Speaker Saavy
Increase Trade Show Value With Speaker Partnerships
If you consider a banner on a stage and a chance for your sponsor to deliver an on-stage introduction as the only benefit you can offer a potential sponsor, think again! You will have sponsors standing in line if your speaker can bring them added value.
There is much more leverage to be gained if the speaker and your supplier partner work together at your meeting. Here are some things for meeting professionals to consider as they broker a speaker sponsorship:
(1) Make sure the speaker is versed in the vendor's product or service. If appropriate, the speaker might be able to use the company as an example during the presentation. For instance, in addressing an audience of law firm administrators, I spoke about how important it is that the right work is done by the right people. The sponsor, Pitney Bowes, handled printing and mail room services for the firm in a cost-effective manner. Therefore, Pitney Bowes served as a great example of a strategic alliance for me, and I was able to give the sponsor additional exposure.
(2) Use the speaker for both a keynote and a breakout session. Many speakers charge a daily fee, which means that a planner can use them for more then one session.
(3) Ask the speaker to write an article that can be reprinted with the vendor's logo and given away at the vendor's booth. The speaker can be in the booth, autographing the article.
(4) Ask the speaker to sign books and greet people in the vendor's booth. Give away the speaker's book at the booth to the first 100 people to drop in. Split the give-away into morning and afternoon.
(5) Work with the speaker to use either her core message or the speech title as part of the background in the booth.

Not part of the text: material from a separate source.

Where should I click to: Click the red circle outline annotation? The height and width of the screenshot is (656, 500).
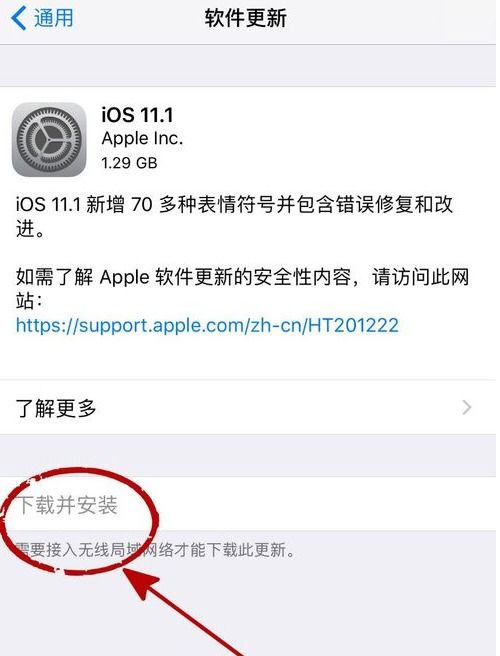pyautogui.click(x=79, y=520)
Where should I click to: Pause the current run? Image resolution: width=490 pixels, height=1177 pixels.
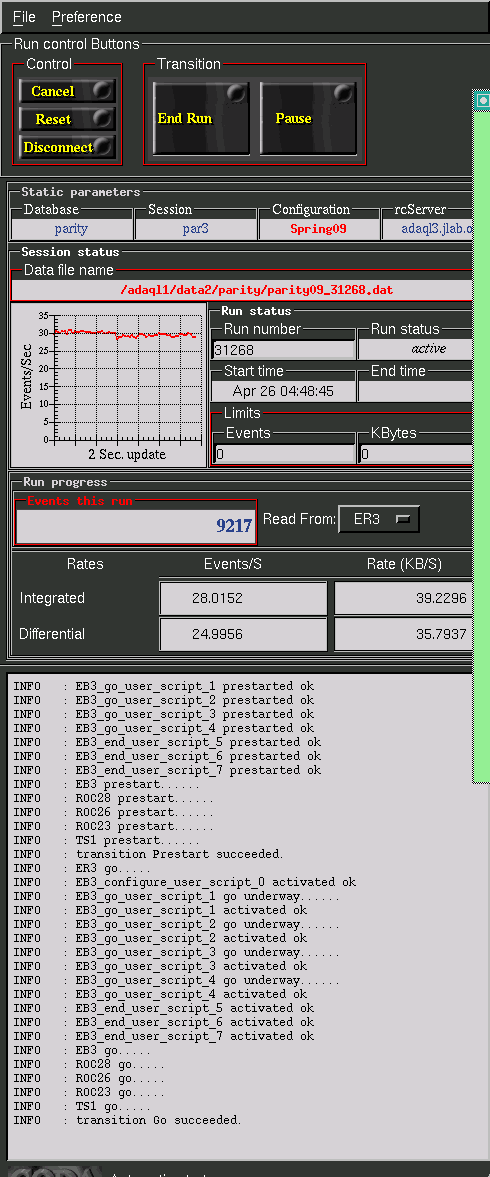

(6) Suggest that the sponsoring vendor print a postcard with its company information and the speaker's key learning points. Mail it after the trade show to everyone who attended the conference.
(7) If the vendor has permission to e-mail attendees, consider hiring the speaker to write an article or newsletter that the vendor can send out to attendees after the event.
Speakers can increase traffic onto a trade show floor when they reference booths, products, or even people from the platform. At a national health care conference, one vendor was giving out tiny plastic martini glasses that could be worn around the neck. When you pressed a button, the martini glasses started blinking.
When I stood on stage, gazing out at the flashing martini glasses, I solemnly announced, "Even XYZ company knows that health care is on the blink." It not only got a laugh, but got attendees out in the exhibit hall at the next break in search of their own martini necklaces.